Mężczyzna wszedł do pomieszczenia i nie zapalając światła położył dziewczynę na łóżku. Przez dzisiejszą pełnię księżyca pokój był wystarczająco oświetlony, aby można było zobaczyć własne twarze. Ellie bez słowa wpatrywała się w Laia, który kucnął przy jej łóżku. Patrzył przez chwilę w znajdujące się przy nich okno, po czym skierował się w jej stronę.
-Co cię skłoniło do czegoś takiego? - w jego głosie słychać było pretensje
-Nie mam pojęcia - odparła wciąż wypatrując uczucia w jego oczach
-Przestań. - obrócił się w drugą stronę
-Nie możesz nawet na mnie spojrzeć?! - podniosła głos, a do jej oczu napłynęły łzy
-Co jest ze mną nie tak?! Zanim się pojawiłeś, moje życie było przeciętne, nudne, monotonne, ale nie wychylałam się przed szereg! A teraz? A teraz co?! - Lai patrzył na nią, gdy ona wykrzykiwała mu jej ostatnie zmartwienia
-Spójrz na mnie! Widzisz co się ze mną dzieje?! To wszystko przez to, że pewnego dnia w klubie uratował mnie mężczyzna o którym zapomnieć nie mogę do tej pory.
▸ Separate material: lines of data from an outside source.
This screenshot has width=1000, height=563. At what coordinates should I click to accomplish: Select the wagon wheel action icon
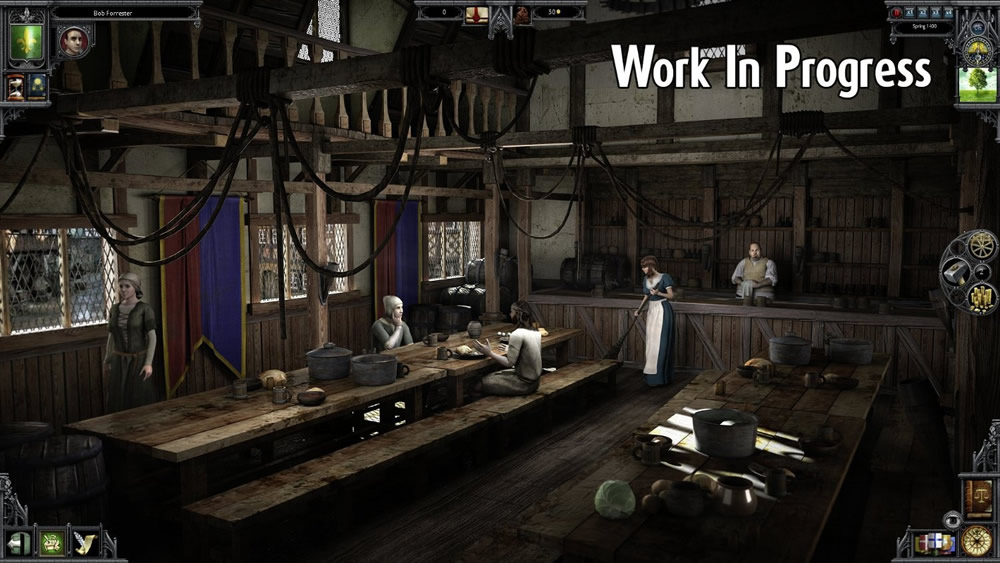[x=976, y=244]
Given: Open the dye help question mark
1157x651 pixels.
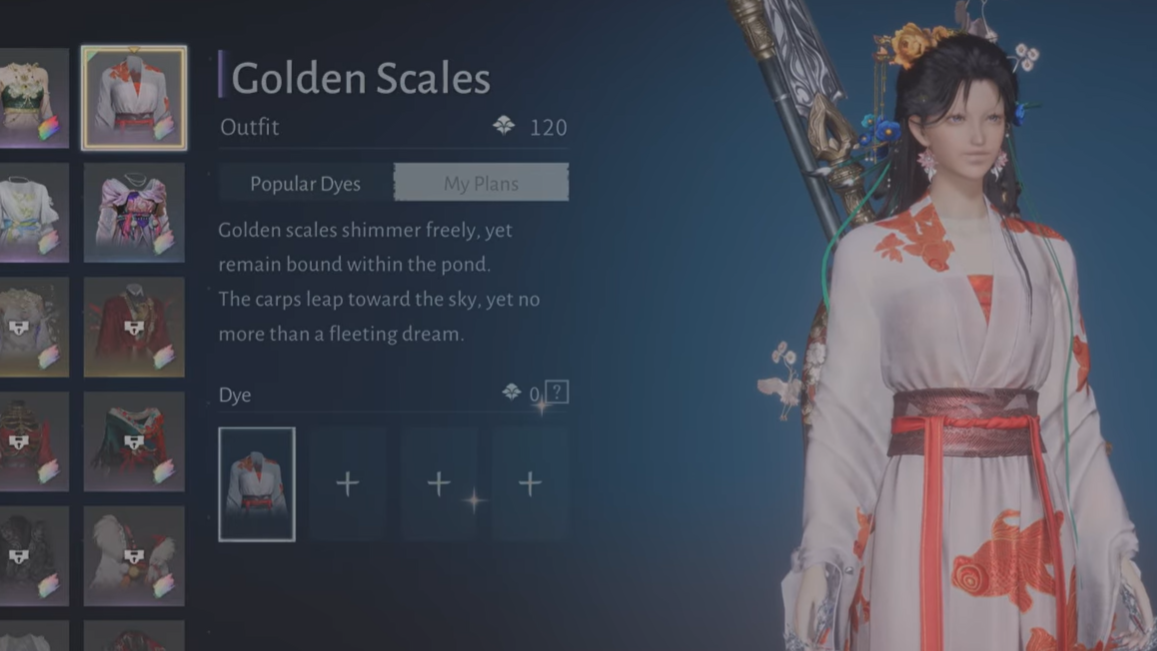Looking at the screenshot, I should [x=557, y=392].
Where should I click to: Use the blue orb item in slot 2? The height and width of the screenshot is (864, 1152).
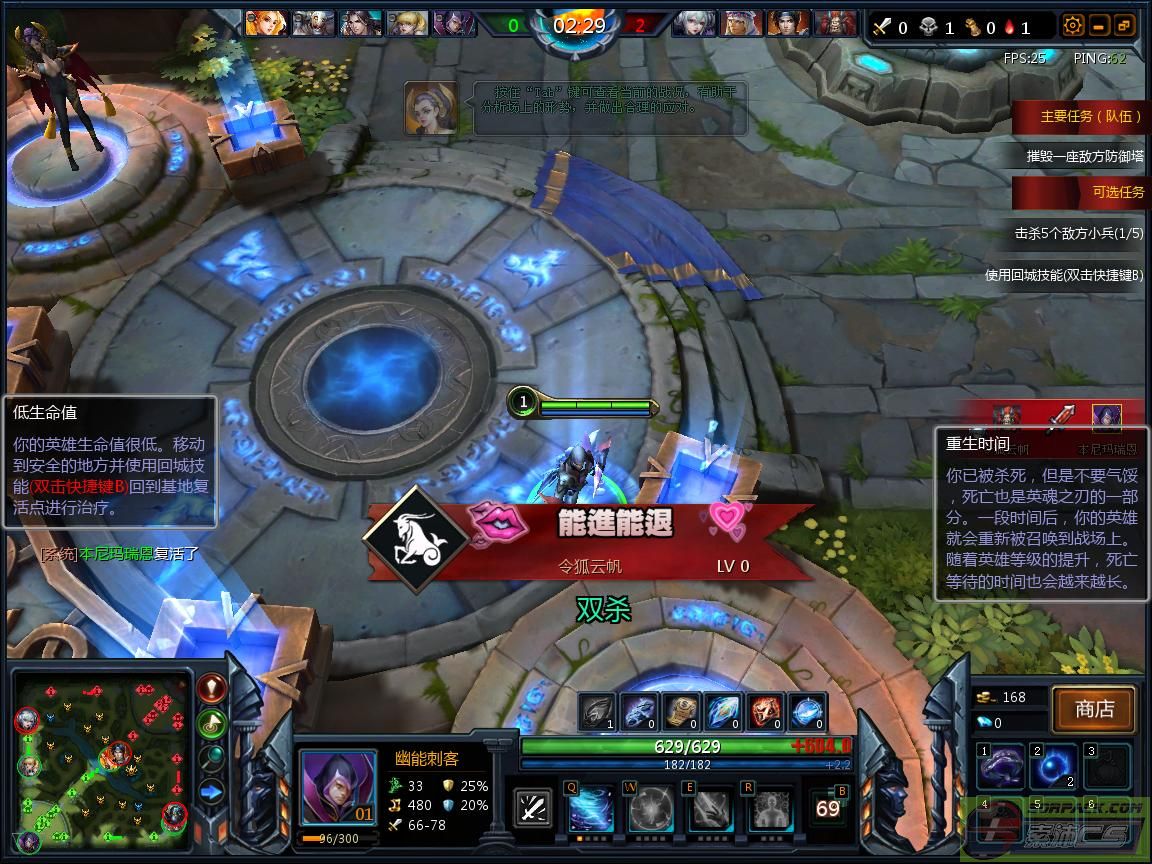point(1054,766)
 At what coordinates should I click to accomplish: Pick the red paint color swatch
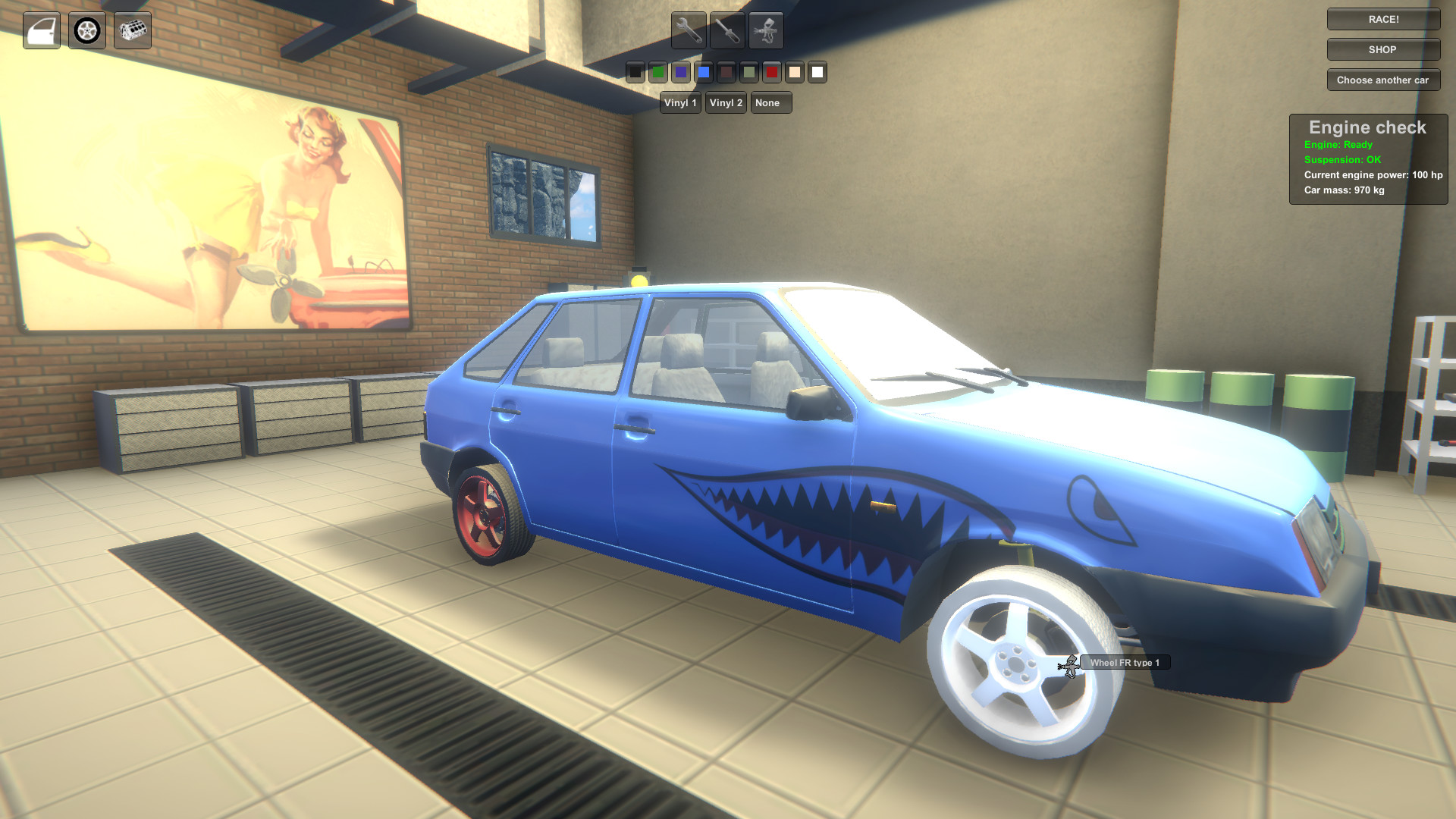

Ten jeden jedyny, który jest teraz przede mną, a ja nic nie mogę z tym zrobić. - przetarła swoje łzy, które po chwili ponownie się ukazały
-Nie mogę go dotknąć... pocałować... nawet przytulić... - nauczyciel wstał nie zważając na jej płacz
-Przestań już. - czuł, że każde kolejne słowo coraz mocniej będzie włamywać się w jego serce
- Nie wychodź stąd, jutro rano ktoś przyniesie ci lekarstwa, a dla dzieciaków z wyjazdu masz zatrucie pokarmowe. - odparł sztywno wychodząc z pokoju
Lai zamknął za sobą drzwi, po czym obrócił się opierając o nie. Powtarzał sobie, że jest pijana, że te słowa to zwykłe majaczenie pod wpływem alkoholu. Natomiast wiedział, że wbrew jego woli Ellie dociera do jego serca coraz bardziej.
Poranek następnego dnia dla chłopaków był bardzo ciężki. Jedynym, który obudził się był Matt, jego obowiązkowość zmusiła go do pobudki. Przetarł swoje zaspane oczy, aby dokładniej zobaczyć jak się czuje Ellie. Spojrzał na łóżko Luka, a gdy zobaczył, że jej z nim nie ma to aż oprzytomniał.
-Luke? Luke? Obudź się - próbował zbudzić chłopaka
-Co chcesz? - odparł zachrypniętym głosem
-Ellie zniknęła! - na jego słowa Luke zerwał się z łóżka
-Jak to jej nie ma!? - rozejrzał się dookoła i jedyne co znalazł to jej bluza
-Cholera! - bez zastanowienia ruszył w samych skarpetkach do pokoju dziewczyn
Gwałtowne otworzenie drzwi, nie obudziło żadnej ze skacowanych koleżanek. Luke przestraszył się widząc, że jej tam nie ma. Zaczął przeszukiwać łazienkę, nawet balkon, ale Ellie nigdzie nie było. Wybiegł z pokoju tak szybko jak do niego wbiegł. Skierował się na zewnątrz, krążył wokół ośrodka, lecz tam również się nie znajdywała. Zestresowany usiadł na pobliskiej ławce i zaczął rozmyślać gdzie mogłaby być. Chłopak zaczął lekko panikować, zaczął myśleć, iż zemdlała i ktoś ją porwał, lub nie żyje.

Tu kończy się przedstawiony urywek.